In image classification with localization, we train a supervised algorithm to predict class as well as the bounding box around the object in the image. The term 'localization' refers to where the object is in the image. At Datalya, our deep learning consultants heavily rely on image classification with localization for computer vision projects.
To be specific, we feed an input image to a convolutional neural network, and it gives back a feature vector (fully connected layer). The feature vector is then injected into the softmax layer to get the prediction of a class. Let's say we are building an image classifier for self-driving car application with a set of four possible classes;
- $c_{1}$ pedestrian
- $c_{2}$ car
- $c_{3}$ motorcycle
- $c_{4}$ background
In this case, the softmax layer will have four units or outputs which come down to a standard image classification pipeline.

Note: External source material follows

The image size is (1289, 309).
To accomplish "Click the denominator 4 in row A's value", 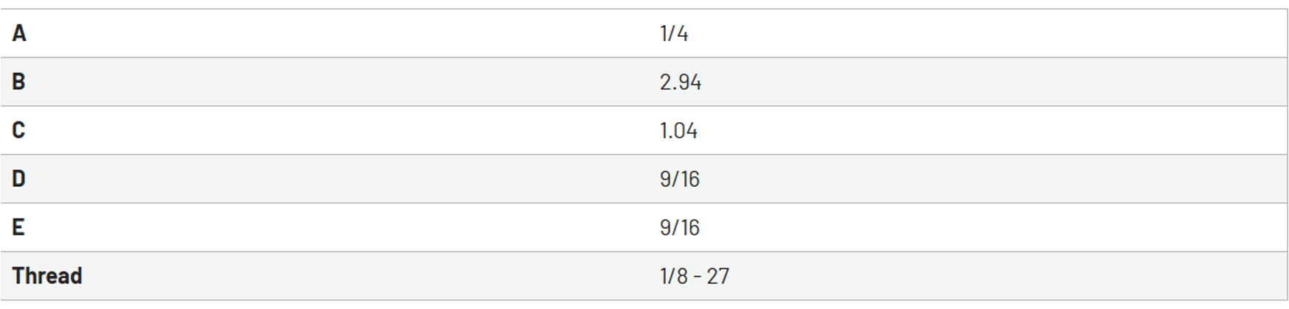I will click(x=682, y=34).
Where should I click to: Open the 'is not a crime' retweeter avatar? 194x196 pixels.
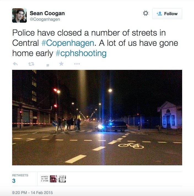[45, 179]
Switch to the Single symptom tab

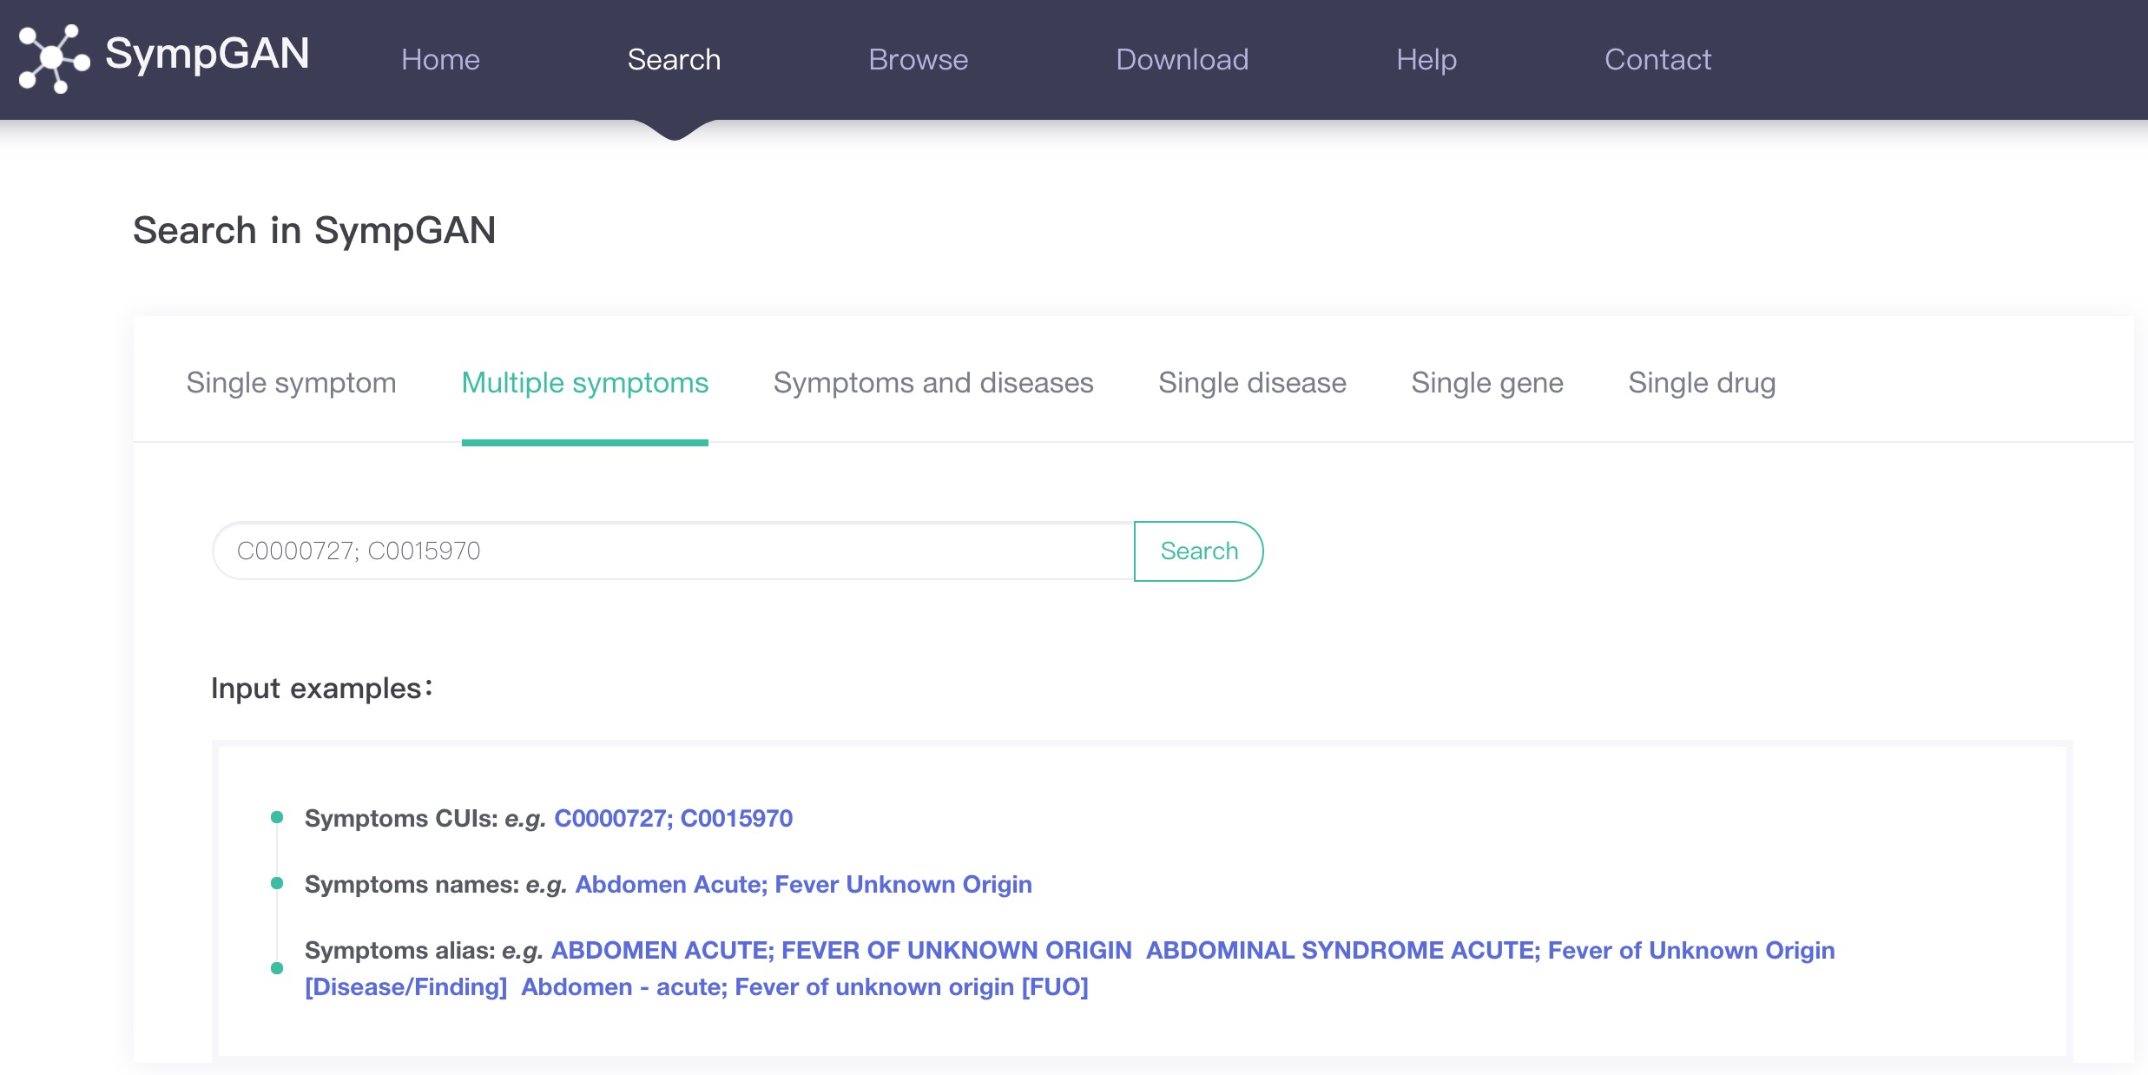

How about if we also have to localize objects in the image. For that softmax will have four addition output numbers, $b_{x}$, $b_{y}$, $b_{h}$, $b_{w}$, parameterizing the bounding box around the object.
Bounding box coordinates are defined according to following convention:
- upper left of image (0,0)
- lower right (1,1).
- middle point of bounding box defined by $b_{x}$, $b_{y}$
- width of bounding box $b_{w}$
- height of bounding box: $b_{h}$
In training set, each example contains not only class label but also four additional bounding box numbers ($b_{x}$, $b_{y}$, $b_{h}$, $b_{w}$). Now, our convolution neural network will learn to predict both class of object as well as its bounding box.
Target $y$: label vector will consist of 8 components;
- $p_{c}$: is there any object
- $b_{x}$: x coordinate of mid point of BB
- $b_{y}$: y coordinate of mid point of BB
- $b_{w}$: width of BB
- $b_{h}$: height of BB
- $c_{1}$: pedestrian
- $c_{2}$: car
- $c_{3}$: motorcycle
If images has a car and $c_{2}$ represents car class then $p_{c}$ and $c_{2}$ will be 1 and bounding box coordinates in $b_{x}$, $b_{y}$, $b_{w}$ and $b_{h}$.
If the image does not have an object in it, then $p_{c}$ will be 0, and the rest of the outputs to be '?' meaning "don't care."
The loss function to train a neural network for classification with localization would look like following;
$$\int(\hat{y}, y) = (\hat{y}_{1}- y_{1})^2 + (\hat{y}_{2}-y_{2})^2 + ... + (\hat{y}_{8} - y_{8})^2$$